D’altra parte, le sfide che ci attendono sono spaventevoli: invecchiamento della popolazione, migrazioni massicce, velocissimo cambiamento tecnologico, tensioni internazionali crescenti. E prima di tutte: il contrasto al cambiamento climatico. L’Europa ha appena le dimensioni minime per affrontarle. Figuriamoci i singoli paesi che la compongono.
L’ITALIA E L’IMPORTANZA DELL’UNIONE EUROPEA
Nella pandemia l’UE ha dato un importante colpo d’ala. Next generation EU va molto al di là di quelle misure prese all’ultimo minuto e limitate al minimo vitale, giusto per evitare di cadere nel burrone della dissoluzione. È l’embrione di una politica di bilancio comune, con emissione di titoli di debito comuni, i famosi eurobond. E altri titoli si sta meditando di mettere sul mercato per finanziare la ricostruzione dell’Ucraina, quando la guerra sarà finita.

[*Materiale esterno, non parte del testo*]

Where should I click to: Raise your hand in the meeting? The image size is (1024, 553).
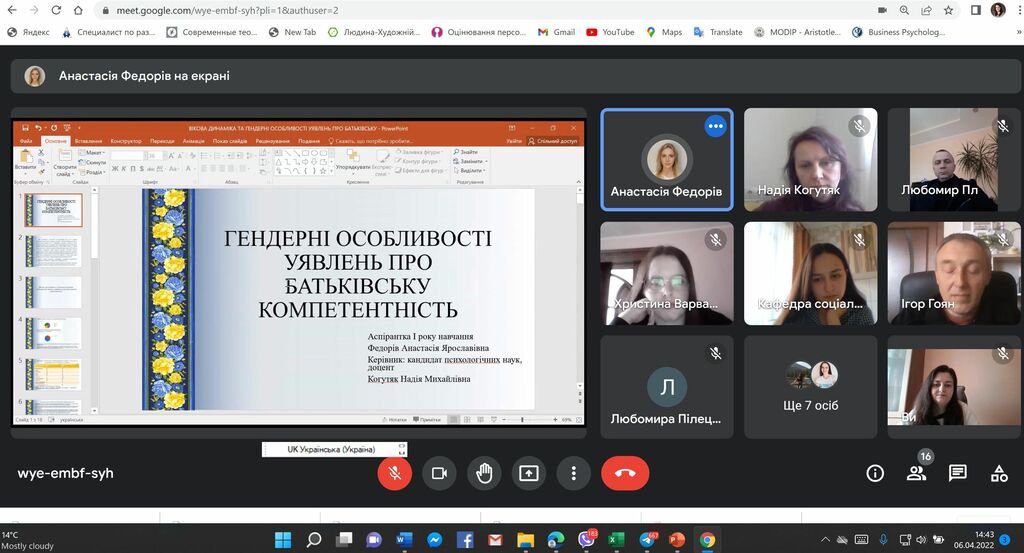click(x=484, y=473)
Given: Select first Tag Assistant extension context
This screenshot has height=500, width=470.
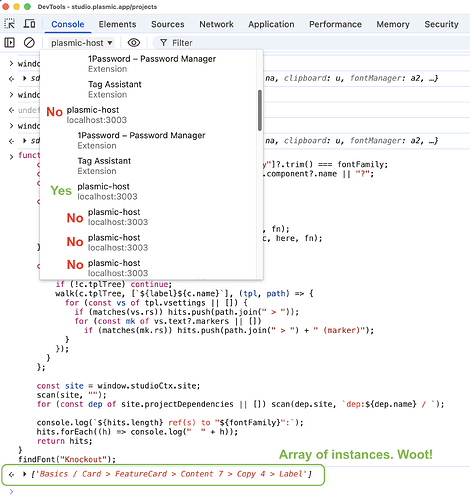Looking at the screenshot, I should coord(115,89).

L’Unione che vara un mini Piano Marshall ad hoc, memore di quanto gli Stati Uniti d’America fecero settantacinque anni fa, non compie solo un doveroso atto di solidarietà verso una nazione che, per storia e religione, è parte integrante del suo passato, ma pone un’altra pietra angolare della costruzione degli Stati Uniti d’Europa.
I tragici avvenimenti degli anni Venti del secondo millennio dell’era cristiana hanno dimostrato, se mai ce ne fosse stato bisogno, quanto sia importante completare il disegno dei padri fondatori dell’Unione. Per non perdere le conquiste fatte: pace, democrazia e libertà, inscindibilmente legate. E non dover ritrovarci un giorno, come in un beffardo e crudele gioco dell’oca, nelle condizioni tremende da cui dovemmo ripartire in quel 1946 da cui abbiamo preso le mosse in questo lavoro. Per noi e per chi verrà dopo di noi.